Football league would bring in $187M for personal seat licenses?

The San Diego Chargers today (December 30) submitted its stadium subsidy plan to the National Football League. It is almost the same as the earlier plan put forward for a Mission Valley stadium.

The stadium's cost would be $1.1 billion. St. Louis, which yesterday (December 29) sent its plan to the NFL, wants to build a $1.1 billion stadium to keep the St. Louis Rams from moving. However, Stan Kroenke, owner of the Rams, has already broken ground on an Inglewood stadium that would cost close to $2 billion.

Kroenke, who with his wife is a double-digit billionaire, proposes a stadium with the bells and whistles that NFL stadiums now have. In recent years, pro football has become a game for the affluent.

According to the Chargers' proposal, the city would put in $200 million, the county $150 million, the NFL $200 million from its loan program and sale of personal seat licenses ($187 million), and the Chargers' $363 million (which could be partly if not wholly paid with sale of naming rights and corporate sponsorships.) To count on $187 million from personal seat licenses is folly.

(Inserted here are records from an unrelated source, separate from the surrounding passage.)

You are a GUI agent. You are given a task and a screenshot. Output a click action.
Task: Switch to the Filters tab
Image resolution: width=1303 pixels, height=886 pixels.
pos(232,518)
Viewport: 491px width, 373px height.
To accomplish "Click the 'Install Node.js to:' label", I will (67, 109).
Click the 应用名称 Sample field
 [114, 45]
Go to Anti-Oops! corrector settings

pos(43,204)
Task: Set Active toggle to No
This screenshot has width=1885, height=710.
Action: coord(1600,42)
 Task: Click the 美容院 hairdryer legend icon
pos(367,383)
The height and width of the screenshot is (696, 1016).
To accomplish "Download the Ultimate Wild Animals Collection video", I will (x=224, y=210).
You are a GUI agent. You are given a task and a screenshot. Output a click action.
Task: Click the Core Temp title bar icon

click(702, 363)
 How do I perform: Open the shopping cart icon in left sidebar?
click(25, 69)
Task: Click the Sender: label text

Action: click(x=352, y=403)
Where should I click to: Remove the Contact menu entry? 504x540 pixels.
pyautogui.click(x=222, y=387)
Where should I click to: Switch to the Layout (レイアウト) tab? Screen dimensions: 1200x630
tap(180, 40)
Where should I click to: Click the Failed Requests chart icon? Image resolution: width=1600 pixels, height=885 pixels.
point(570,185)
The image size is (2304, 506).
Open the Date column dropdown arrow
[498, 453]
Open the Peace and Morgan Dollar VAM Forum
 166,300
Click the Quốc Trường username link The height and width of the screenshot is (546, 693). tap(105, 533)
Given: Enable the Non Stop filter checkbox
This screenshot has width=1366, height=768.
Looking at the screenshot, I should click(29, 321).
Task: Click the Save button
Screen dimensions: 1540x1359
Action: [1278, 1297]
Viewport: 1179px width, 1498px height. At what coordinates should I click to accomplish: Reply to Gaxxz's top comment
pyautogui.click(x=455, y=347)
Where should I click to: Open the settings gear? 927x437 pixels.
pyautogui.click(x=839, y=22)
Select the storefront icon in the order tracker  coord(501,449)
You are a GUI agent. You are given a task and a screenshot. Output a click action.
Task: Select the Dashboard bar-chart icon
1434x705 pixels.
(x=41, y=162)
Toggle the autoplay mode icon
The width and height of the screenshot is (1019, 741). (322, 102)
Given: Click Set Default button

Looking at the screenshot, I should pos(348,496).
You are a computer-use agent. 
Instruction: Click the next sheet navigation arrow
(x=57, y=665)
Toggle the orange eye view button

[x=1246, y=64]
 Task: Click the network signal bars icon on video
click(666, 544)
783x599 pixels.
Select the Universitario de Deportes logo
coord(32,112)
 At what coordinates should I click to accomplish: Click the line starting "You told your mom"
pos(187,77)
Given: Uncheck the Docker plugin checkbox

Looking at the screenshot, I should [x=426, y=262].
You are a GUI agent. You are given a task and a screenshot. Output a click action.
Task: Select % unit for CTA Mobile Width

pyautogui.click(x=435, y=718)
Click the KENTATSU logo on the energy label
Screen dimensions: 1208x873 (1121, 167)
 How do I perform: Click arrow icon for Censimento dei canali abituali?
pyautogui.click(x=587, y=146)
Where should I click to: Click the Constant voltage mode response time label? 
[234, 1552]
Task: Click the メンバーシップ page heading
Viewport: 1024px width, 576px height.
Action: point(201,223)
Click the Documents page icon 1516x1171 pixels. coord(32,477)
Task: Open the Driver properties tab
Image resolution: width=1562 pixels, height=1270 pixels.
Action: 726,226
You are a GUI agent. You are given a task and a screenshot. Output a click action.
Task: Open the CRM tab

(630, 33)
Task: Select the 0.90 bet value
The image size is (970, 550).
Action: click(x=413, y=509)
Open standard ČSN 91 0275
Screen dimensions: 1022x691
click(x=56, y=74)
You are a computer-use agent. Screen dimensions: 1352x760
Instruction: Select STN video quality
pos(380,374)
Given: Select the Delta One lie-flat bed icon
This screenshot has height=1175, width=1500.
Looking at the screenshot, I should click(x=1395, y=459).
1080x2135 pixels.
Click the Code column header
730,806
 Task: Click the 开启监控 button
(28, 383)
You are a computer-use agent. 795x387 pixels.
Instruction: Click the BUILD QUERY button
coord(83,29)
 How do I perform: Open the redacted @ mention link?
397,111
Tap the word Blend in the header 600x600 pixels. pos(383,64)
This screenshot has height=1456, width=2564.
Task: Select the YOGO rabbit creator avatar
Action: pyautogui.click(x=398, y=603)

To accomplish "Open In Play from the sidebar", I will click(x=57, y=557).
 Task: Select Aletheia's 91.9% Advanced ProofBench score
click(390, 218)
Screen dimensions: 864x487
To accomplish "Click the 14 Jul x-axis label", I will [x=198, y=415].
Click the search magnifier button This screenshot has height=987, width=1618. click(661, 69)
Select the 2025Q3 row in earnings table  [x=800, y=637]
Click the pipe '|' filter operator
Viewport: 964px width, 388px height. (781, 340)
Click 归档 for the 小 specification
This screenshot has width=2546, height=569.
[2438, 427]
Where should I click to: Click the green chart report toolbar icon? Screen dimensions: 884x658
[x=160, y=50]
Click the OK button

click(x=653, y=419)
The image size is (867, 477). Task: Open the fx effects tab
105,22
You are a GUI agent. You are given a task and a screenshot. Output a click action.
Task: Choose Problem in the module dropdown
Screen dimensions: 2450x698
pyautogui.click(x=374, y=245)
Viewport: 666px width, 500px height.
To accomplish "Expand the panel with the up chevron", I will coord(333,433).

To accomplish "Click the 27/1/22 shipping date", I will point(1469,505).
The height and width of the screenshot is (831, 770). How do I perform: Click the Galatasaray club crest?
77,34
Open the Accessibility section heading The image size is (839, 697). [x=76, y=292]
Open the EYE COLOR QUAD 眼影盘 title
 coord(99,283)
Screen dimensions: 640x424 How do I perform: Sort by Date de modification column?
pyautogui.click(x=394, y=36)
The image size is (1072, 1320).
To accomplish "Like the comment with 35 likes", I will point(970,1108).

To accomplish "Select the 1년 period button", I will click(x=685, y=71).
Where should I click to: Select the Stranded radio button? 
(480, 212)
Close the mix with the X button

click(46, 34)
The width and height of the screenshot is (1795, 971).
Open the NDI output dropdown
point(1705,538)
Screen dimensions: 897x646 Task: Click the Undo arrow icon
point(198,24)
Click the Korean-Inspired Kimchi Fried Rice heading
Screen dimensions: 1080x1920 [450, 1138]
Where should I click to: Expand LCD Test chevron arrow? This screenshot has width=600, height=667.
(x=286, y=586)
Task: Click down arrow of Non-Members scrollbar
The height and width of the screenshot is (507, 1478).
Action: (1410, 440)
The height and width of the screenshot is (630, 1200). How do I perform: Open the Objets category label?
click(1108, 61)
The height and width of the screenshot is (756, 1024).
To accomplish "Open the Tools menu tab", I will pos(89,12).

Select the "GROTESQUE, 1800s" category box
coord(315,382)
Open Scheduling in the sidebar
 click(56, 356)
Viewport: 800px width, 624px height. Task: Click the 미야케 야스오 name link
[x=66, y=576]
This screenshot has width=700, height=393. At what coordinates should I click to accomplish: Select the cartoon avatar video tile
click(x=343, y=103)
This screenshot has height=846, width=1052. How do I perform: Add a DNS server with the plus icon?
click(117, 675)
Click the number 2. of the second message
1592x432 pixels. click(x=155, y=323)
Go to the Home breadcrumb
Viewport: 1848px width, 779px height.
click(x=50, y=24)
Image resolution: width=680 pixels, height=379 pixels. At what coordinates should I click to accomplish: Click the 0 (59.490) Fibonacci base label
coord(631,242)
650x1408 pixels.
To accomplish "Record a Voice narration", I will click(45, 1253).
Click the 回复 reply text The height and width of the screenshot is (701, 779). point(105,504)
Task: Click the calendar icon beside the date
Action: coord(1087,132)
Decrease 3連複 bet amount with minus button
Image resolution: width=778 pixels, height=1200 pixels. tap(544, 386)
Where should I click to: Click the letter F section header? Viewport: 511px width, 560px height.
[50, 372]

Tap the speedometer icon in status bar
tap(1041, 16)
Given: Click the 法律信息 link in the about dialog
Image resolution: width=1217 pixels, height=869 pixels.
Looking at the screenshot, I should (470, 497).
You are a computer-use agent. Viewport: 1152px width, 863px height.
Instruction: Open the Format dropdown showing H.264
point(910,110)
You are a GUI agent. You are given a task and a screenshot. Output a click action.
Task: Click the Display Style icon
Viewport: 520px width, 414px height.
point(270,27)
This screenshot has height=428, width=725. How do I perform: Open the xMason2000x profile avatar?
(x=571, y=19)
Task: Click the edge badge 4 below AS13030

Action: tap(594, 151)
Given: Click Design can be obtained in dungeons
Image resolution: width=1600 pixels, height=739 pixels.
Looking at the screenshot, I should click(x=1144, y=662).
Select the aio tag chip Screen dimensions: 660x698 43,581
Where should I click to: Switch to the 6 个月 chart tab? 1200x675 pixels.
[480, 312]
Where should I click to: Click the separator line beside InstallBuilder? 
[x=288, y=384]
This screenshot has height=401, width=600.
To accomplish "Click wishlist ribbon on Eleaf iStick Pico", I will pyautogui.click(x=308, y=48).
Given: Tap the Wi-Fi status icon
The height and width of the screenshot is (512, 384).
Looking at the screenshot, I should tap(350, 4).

The document stresses that the Chargers steadfastly refuse to work with San Diego. The proposal claims that the team is 22nd among 32 NFL teams in total revenue, 18th in annual ticket revenue, and 17th in average ticket price.

The document argues that the actual San Diego market is 6.5 million people, instead of half that, which is the official population of the San Diego metro area. To reach 6.5 million, the document adds in Imperial Valley and Baja California. But how many people from those areas will attend games if ticket prices are the 17th highest in the NFL? According to Team Marketing Report, the average Chargers ticket this year was $84.55, just below the league's average $85.83.

The document also claims that polling shows that the public is interested in going to a game in a new stadium. But these polls, done by phone and email by a consulting firm, have been questioned: other polls show that San Diegans do not have a favorable opinion of paying for such a stadium with their taxes.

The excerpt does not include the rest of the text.